The announcement drew concern from advocates, who pointed to Abraxas’ troubled history of abuse allegations. Pennsylvania officials revoked the operating license of one of the company’s facilities last November, citing “gross incompetence, negligence, and misconduct.” Earlier this month, four men filed suit in Pennsylvania court alleging they had been sexually assaulted at the same facility years earlier, PennLive reported.

In a majority-approved memo to colleagues at work on this year’s budget, the House Human Services Committee said the Legislature should require the administration to renegotiate the contract with Abraxas before authorizing funding for the project.

“It just sort of set off the alarm bells,” said Rep.
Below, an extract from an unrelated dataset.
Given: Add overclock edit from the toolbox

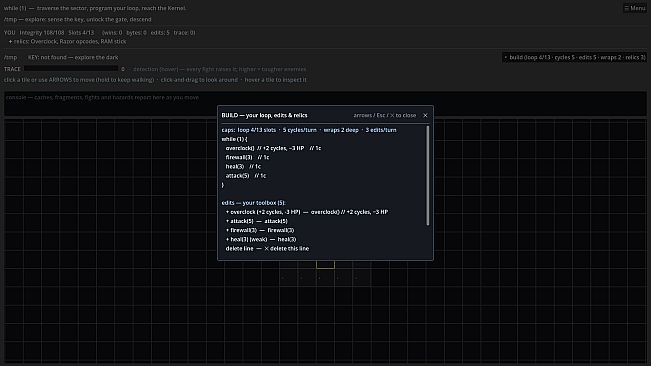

Anne Donahue, I-Northfield, of the price tag on the contract. “What in the world?”

While the executive branch generally handles state contracts, lawmakers control the state budget. The Legislature could pass a budget without the Department for Children and Families’ desired requests, but it’s unclear what power the body has to require new terms with Abraxas specifically.

A request for proposals for the project had no takers when originally advertised, which for Donahue — the ranking member on Human Services — raised questions about whether the state had selected the right approach to the facility in the first place.

“If nobody feels they can provide the service until you finally get one at an extraordinary cost,” she said in an interview Thursday, “maybe trying to do a two- or three-bed program just is not a viable model.”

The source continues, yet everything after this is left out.